Früher als befürchtet kehrt die Schweinepest in polnische Nutztierbestände zurück. Unverändert hoch ist der Druck durch infizierte Wildschweine.

Die staatliche Veterinärverwaltung meldet für dieses Jahr in Polen den ersten Ausbruch von Afrikanischer Schweinepest (ASP) in einem kleinen kommerziellen Bestand. Es handelt sich um einen Stall mit 67 Schweinen, der sich im Nordosten der Woiwodschaft Ermland-Masuren nahe der Grenze zur russischen Exklave Kaliningrad sowie auch nicht weit entfernt von Litauen befindet. Das Gebiet weist eine hohe Zahl von ASP-Fällen in der Wildschweinpopulation auf. Auch in anderen Teilen Polens wütet nach wie vor die ASP unter Wildschweinen. Die Veterinärverwaltung hat in diesem Jahr bis 24. Januar landesweit 163 neue Fälle bekanntgegeben.

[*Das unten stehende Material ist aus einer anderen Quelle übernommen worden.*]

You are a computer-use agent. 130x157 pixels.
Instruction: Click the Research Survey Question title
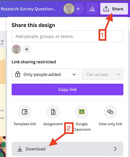click(x=28, y=9)
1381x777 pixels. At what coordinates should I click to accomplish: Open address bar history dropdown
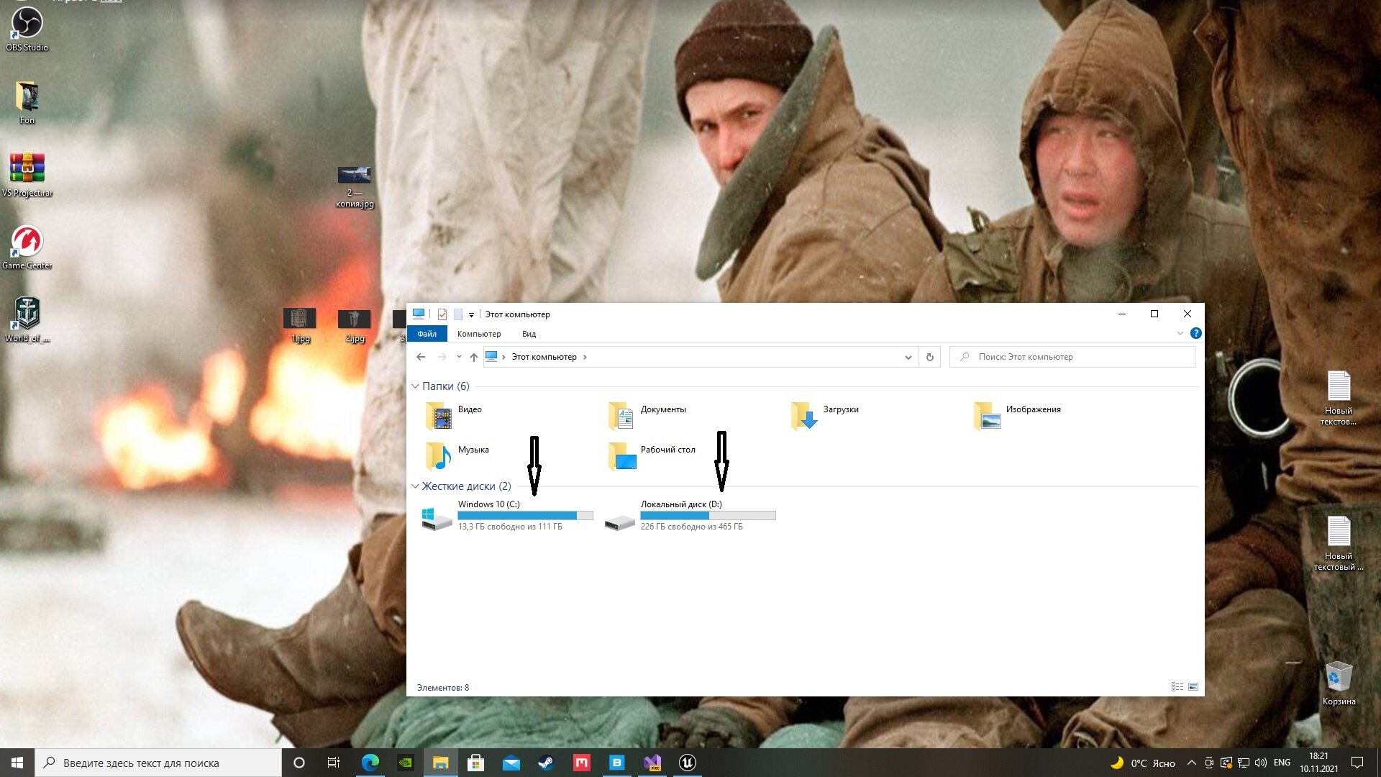[908, 357]
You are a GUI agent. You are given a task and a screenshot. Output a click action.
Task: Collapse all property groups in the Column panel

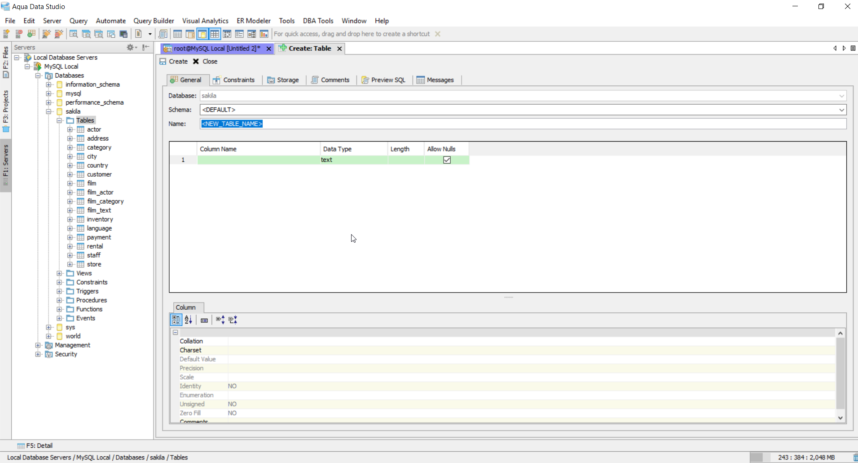233,320
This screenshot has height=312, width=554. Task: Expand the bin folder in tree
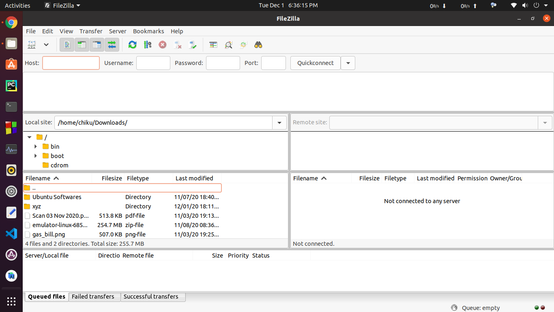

Noch längst kein Ende der Schweinepest

Veterinäre in Polen hatten kürzlich davor gewarnt, die Bekämpfung der ASP als Erfolg zu verbuchen. Im September hatte der polnische Agrarminister nämlich bereits das Ende der Schweinepest ausgerufen, nachdem keine neuen Krankheitsfälle in Nutztierbeständen mehr aufgetreten waren. Die Fachleute weisen hingegen darauf hin, dass Infektionen bei Hausschweinen in den vergangenen Jahren immer vom Frühjahr bis zum Spätsommer ihren Höhepunkt hatten.

Im Jahr 2018 wurden in Polen 109 ASP-Ausbrüche in Nutzschweinebeständen bestätigt. Mehr als 25.000 Schweine wurden daraufhin getötet.